» **Exercise**
Only the tail of the listing is wanted: the line containing "Task: Click the" and all after it, repeated exactly, pictures omitted.
╭─ Provided entries
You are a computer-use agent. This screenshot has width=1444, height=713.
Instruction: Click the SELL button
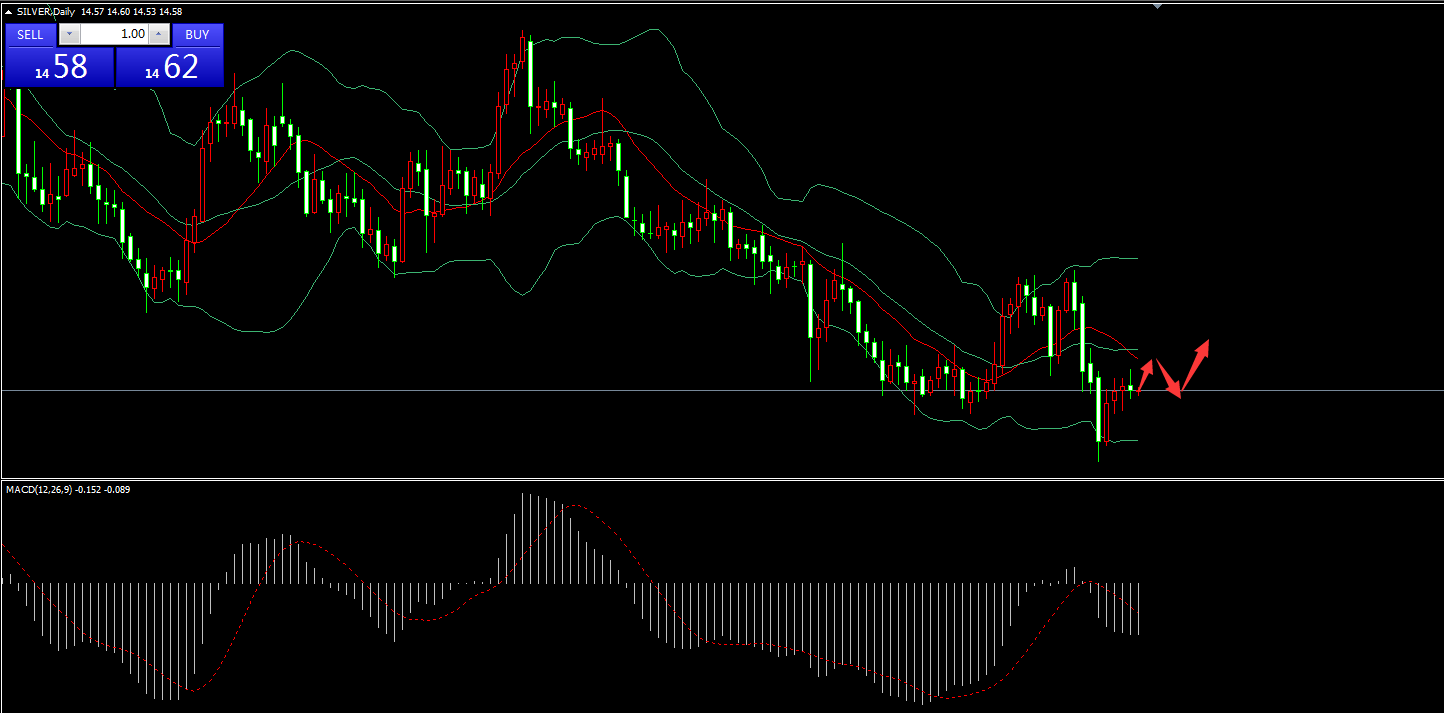tap(30, 34)
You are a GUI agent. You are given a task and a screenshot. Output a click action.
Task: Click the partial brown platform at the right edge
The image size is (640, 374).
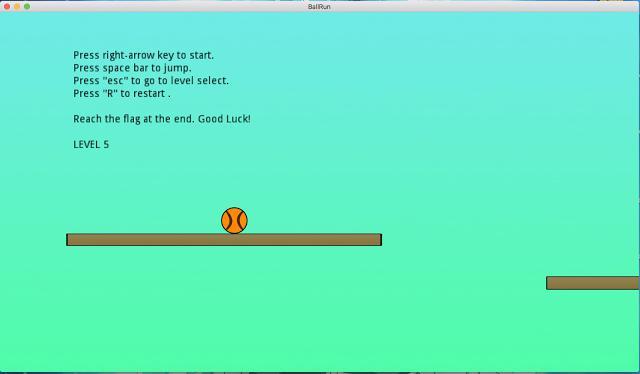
╰─
» **Expected answer**
Task: Click the partial brown platform at the right edge
The image size is (640, 374).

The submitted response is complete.